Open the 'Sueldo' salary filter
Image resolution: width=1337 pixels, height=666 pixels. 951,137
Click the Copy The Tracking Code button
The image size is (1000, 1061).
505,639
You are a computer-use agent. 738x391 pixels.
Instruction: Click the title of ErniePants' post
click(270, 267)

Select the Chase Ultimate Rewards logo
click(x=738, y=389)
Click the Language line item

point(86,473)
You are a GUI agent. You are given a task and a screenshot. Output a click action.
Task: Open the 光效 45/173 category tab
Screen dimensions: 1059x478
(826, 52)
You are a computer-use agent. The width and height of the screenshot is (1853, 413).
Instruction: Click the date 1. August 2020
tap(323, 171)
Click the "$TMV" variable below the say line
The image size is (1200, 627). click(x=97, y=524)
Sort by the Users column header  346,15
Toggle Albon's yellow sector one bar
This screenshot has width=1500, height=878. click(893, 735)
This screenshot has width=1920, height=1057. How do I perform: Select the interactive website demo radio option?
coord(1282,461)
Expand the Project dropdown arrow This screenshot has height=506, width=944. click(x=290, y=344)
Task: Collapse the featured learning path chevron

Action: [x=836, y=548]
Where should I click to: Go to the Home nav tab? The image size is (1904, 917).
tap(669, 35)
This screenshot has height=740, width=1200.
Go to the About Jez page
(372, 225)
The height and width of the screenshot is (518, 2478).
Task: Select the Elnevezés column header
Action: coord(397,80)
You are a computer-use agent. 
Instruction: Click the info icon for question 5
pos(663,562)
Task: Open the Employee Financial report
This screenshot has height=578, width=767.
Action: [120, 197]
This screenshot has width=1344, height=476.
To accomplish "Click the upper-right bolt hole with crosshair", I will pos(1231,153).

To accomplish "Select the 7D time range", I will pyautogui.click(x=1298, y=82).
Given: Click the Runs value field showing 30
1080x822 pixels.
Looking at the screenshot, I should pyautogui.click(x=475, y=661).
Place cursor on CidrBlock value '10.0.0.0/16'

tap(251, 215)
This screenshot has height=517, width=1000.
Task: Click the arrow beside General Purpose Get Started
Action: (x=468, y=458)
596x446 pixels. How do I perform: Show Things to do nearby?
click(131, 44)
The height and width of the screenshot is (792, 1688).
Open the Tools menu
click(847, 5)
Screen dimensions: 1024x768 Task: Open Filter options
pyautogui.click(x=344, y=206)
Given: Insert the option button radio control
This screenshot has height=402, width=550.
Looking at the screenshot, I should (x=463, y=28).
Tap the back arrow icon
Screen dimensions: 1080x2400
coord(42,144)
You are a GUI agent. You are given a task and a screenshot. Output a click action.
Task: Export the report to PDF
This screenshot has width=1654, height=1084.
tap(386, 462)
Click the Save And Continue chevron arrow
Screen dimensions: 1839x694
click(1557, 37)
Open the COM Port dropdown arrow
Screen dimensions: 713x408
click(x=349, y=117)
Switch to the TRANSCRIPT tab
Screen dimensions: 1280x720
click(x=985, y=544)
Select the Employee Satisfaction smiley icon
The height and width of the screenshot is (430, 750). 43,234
.....
▸ **WHAT IS REQUIRED**
After reading the data above, print it all again exactly.

▸ **FINISHED EXERCISE**
Open the 'Sueldo' salary filter
Image resolution: width=1337 pixels, height=666 pixels. 951,137
Click the Copy The Tracking Code button
The image size is (1000, 1061).
505,639
You are a computer-use agent. 738x391 pixels.
Instruction: Click the title of ErniePants' post
click(270, 267)

Select the Chase Ultimate Rewards logo
click(x=738, y=389)
Click the Language line item

point(86,473)
You are a GUI agent. You are given a task and a screenshot. Output a click action.
Task: Open the 光效 45/173 category tab
Screen dimensions: 1059x478
(826, 52)
You are a computer-use agent. The width and height of the screenshot is (1853, 413).
Instruction: Click the date 1. August 2020
tap(323, 171)
Click the "$TMV" variable below the say line
The image size is (1200, 627). click(x=97, y=524)
Sort by the Users column header  346,15
Toggle Albon's yellow sector one bar
This screenshot has width=1500, height=878. click(893, 735)
This screenshot has width=1920, height=1057. How do I perform: Select the interactive website demo radio option?
coord(1282,461)
Expand the Project dropdown arrow This screenshot has height=506, width=944. click(x=290, y=344)
Task: Collapse the featured learning path chevron

Action: [x=836, y=548]
Where should I click to: Go to the Home nav tab? The image size is (1904, 917).
tap(669, 35)
This screenshot has height=740, width=1200.
Go to the About Jez page
(372, 225)
The height and width of the screenshot is (518, 2478).
Task: Select the Elnevezés column header
Action: coord(397,80)
You are a computer-use agent. 
Instruction: Click the info icon for question 5
pos(663,562)
Task: Open the Employee Financial report
This screenshot has height=578, width=767.
Action: [120, 197]
This screenshot has width=1344, height=476.
To accomplish "Click the upper-right bolt hole with crosshair", I will pos(1231,153).

To accomplish "Select the 7D time range", I will pyautogui.click(x=1298, y=82).
Given: Click the Runs value field showing 30
1080x822 pixels.
Looking at the screenshot, I should pyautogui.click(x=475, y=661).
Place cursor on CidrBlock value '10.0.0.0/16'

tap(251, 215)
This screenshot has height=517, width=1000.
Task: Click the arrow beside General Purpose Get Started
Action: (x=468, y=458)
596x446 pixels. How do I perform: Show Things to do nearby?
click(131, 44)
The height and width of the screenshot is (792, 1688).
Open the Tools menu
click(847, 5)
Screen dimensions: 1024x768 Task: Open Filter options
pyautogui.click(x=344, y=206)
Given: Insert the option button radio control
This screenshot has height=402, width=550.
Looking at the screenshot, I should (x=463, y=28).
Tap the back arrow icon
Screen dimensions: 1080x2400
coord(42,144)
You are a GUI agent. You are given a task and a screenshot. Output a click action.
Task: Export the report to PDF
This screenshot has width=1654, height=1084.
tap(386, 462)
Click the Save And Continue chevron arrow
Screen dimensions: 1839x694
click(1557, 37)
Open the COM Port dropdown arrow
Screen dimensions: 713x408
click(x=349, y=117)
Switch to the TRANSCRIPT tab
Screen dimensions: 1280x720
click(x=985, y=544)
Select the Employee Satisfaction smiley icon
The height and width of the screenshot is (430, 750). 43,234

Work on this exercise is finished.